By Uglobal Staff
The Quebec Immigrant Investor Program will remain suspended for two more years as part of government reforms to modernize the immigration system in the eastern Canadian province.
The program was slated to reopen April 1, 2021 following its previous suspension on Nov. 1, 2019. However, the government announced today that applications for the QIIP will not reopen until April 1, 2023.
"This period of time will allow the ministry to finalize the revision work under way, allowing it to implement an updated program that better corresponds to the government's objectives in terms of the integration and francization of immigrants," according to the Quebec government.
The government clarified that all previous applications made under this program would continue to be processed during this period.
The impact of the Quebec Immigrant Investor Program
The QIIP has been in operation since the 1980s. Since 2001, it is estimated to have seen 700 million Canadian dollars in investment that ended up serving 4,700 Quebec businesses.
One of the main reasons for its popularity was the fact that it was passive in nature, which means that investors were not required to form or manage a business in Quebec on their own. Instead, an investor is asked to invest money in a provincial government-backed initiative.

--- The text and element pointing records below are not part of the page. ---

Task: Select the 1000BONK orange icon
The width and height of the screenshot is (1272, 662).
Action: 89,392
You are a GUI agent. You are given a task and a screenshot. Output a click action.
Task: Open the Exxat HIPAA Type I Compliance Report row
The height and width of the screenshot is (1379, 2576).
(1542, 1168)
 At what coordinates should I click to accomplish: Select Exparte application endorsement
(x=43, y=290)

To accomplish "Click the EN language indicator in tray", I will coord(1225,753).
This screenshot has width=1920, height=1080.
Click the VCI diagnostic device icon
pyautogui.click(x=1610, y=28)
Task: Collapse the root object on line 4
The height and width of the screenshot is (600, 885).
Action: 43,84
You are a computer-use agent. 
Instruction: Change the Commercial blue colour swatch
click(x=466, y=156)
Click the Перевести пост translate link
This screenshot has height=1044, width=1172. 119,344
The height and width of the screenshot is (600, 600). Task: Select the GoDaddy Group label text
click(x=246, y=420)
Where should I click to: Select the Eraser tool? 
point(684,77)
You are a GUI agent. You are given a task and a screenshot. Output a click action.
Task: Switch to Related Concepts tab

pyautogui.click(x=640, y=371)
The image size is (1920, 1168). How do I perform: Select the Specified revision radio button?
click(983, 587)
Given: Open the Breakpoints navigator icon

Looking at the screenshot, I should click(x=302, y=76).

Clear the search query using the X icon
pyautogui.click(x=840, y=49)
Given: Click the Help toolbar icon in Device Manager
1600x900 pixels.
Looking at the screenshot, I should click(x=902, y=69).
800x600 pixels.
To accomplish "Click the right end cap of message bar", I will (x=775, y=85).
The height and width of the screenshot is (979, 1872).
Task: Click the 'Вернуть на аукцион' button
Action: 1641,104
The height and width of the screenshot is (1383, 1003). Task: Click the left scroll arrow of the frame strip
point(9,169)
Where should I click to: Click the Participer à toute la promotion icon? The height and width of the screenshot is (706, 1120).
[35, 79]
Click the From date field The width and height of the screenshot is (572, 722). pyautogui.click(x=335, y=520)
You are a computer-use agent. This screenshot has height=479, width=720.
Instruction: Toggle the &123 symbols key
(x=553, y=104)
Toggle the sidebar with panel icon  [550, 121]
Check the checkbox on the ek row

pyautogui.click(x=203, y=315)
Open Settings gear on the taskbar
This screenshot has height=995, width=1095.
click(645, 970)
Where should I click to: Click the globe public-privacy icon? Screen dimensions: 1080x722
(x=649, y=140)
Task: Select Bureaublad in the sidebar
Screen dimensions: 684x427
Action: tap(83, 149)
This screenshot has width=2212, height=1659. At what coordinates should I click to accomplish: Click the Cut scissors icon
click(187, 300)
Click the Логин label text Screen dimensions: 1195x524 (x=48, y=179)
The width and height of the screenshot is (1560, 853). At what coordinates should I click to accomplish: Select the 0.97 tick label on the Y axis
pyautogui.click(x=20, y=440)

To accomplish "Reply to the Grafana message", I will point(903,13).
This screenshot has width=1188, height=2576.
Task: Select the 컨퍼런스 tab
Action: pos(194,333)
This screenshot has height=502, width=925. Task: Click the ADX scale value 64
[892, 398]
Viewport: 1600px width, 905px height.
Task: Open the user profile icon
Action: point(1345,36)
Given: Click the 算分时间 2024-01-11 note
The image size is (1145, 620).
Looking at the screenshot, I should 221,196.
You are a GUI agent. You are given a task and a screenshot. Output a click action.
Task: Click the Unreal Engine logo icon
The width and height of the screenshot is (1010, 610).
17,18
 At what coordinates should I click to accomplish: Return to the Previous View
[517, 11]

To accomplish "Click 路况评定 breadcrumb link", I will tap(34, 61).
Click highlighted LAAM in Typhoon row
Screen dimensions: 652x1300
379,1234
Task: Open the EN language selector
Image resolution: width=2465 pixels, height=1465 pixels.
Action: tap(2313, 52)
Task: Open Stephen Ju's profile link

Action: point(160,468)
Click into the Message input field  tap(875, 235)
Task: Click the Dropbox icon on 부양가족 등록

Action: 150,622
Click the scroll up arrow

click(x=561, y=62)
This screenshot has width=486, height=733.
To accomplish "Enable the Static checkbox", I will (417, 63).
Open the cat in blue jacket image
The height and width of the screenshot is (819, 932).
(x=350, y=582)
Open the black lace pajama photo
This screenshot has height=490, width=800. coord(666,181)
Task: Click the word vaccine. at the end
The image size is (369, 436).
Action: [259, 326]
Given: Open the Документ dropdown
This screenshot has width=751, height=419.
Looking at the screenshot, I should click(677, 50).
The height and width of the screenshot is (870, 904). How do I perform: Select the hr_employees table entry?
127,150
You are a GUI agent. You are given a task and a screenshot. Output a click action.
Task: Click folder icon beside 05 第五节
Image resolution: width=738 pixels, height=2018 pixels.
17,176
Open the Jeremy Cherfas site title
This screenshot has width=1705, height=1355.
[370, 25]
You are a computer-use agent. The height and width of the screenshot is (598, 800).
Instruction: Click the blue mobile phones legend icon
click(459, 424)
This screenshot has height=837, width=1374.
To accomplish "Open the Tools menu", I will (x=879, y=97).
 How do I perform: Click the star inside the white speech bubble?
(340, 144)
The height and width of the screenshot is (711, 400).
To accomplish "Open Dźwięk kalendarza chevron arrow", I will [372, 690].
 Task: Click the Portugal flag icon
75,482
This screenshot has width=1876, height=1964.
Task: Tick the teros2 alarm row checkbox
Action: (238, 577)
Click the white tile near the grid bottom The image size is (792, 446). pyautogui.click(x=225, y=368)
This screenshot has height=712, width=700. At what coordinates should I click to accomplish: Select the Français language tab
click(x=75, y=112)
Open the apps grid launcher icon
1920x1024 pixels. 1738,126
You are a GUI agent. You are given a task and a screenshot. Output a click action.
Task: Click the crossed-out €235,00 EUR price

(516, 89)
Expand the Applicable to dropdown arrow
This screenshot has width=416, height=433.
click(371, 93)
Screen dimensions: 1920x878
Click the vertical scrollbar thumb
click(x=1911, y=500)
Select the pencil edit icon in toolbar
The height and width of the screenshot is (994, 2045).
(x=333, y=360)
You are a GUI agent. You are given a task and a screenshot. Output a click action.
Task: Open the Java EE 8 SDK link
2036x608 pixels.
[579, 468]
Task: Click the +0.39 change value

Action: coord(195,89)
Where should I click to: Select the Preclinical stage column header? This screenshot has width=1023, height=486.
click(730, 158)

QIIP applicants, who can prove their net worth is at least 2 million Canadian dollars and have some management experience, are asked to invest 1.2 million Canadian dollars in an authorized Canadian company in the province, revenues from which then are used to fund other business programs. Investors get their money back, minus the interest, after a period of five years.
Enforcing the requirement to stay in the province
Quebec has found it challenging to keep foreign investors in the province once they get their permanent residencies. A key requirement in the QIIP is that the foreign investor must show intent to stay permanently in the predominantly French-speaking province. But while most successful applicants under this program meet this requirement and say they intend to stay, there is little the provincial government can do once the foreign investor decides to live in another province instead after getting the coveted permanent residency.